* **Required work**
Copy out every line of the material below that contains the word "accomplish". Matching is case-sensitive.

## start Extracted records

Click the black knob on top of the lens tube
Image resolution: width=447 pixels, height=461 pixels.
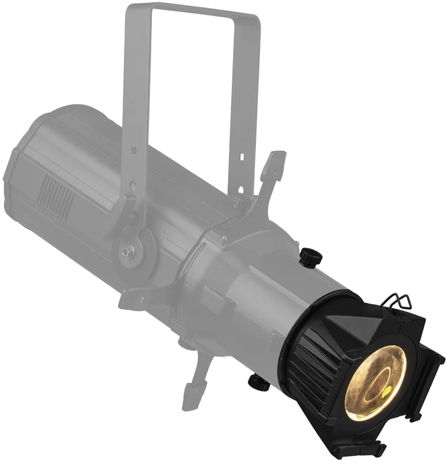click(x=311, y=257)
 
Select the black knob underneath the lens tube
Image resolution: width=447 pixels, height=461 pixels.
click(x=259, y=383)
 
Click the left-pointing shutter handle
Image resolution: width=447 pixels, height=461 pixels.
click(x=137, y=298)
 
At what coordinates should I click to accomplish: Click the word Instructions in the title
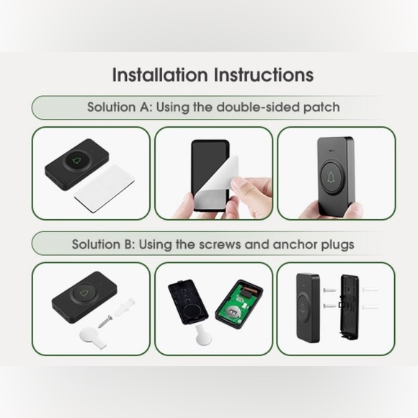(x=262, y=74)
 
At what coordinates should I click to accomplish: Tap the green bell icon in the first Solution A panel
(x=77, y=161)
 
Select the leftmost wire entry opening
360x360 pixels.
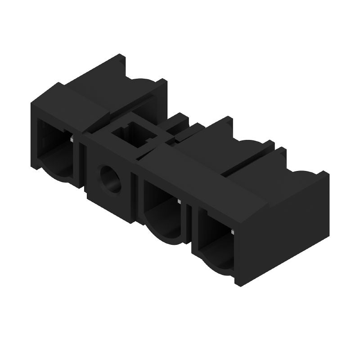click(54, 144)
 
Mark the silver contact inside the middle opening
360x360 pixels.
click(179, 202)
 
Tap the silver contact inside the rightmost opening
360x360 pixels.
click(234, 231)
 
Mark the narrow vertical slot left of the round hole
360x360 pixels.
click(85, 166)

## end Extracted records

* **Exercise answer**
At what coordinates should I click to accomplish: Click the word Instructions in the title
At what coordinates should I click to accomplish: Tap the green bell icon in the first Solution A panel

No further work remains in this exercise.